# DIRECTIONS:
Which lines in the records below contain the word "plus", with case counting? Pick out and copy every one of them.

# Extracted records:
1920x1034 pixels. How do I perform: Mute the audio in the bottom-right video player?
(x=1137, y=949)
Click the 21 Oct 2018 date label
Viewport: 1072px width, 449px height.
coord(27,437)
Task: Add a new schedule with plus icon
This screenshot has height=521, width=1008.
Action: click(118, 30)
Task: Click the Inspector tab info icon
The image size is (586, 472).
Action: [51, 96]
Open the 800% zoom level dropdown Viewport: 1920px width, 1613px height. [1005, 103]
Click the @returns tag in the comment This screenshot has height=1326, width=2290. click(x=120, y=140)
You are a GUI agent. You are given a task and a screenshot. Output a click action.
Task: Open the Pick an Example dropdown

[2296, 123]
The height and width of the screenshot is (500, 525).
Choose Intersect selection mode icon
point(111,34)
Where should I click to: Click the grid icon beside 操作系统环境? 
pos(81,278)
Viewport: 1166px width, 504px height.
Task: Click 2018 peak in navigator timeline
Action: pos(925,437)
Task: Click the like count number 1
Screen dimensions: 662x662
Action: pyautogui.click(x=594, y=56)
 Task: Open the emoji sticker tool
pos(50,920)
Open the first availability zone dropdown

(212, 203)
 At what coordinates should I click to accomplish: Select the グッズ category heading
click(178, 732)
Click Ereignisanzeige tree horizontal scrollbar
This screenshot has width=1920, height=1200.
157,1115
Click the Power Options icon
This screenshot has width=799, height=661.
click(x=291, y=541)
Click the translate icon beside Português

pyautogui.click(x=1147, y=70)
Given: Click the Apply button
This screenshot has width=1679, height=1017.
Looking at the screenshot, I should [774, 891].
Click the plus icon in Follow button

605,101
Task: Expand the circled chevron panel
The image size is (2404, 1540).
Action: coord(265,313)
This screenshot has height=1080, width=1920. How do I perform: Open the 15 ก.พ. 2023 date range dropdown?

# OUTPUT FOR THIS EXERCISE:
Task: Add a new schedule with plus icon
Click the plus icon in Follow button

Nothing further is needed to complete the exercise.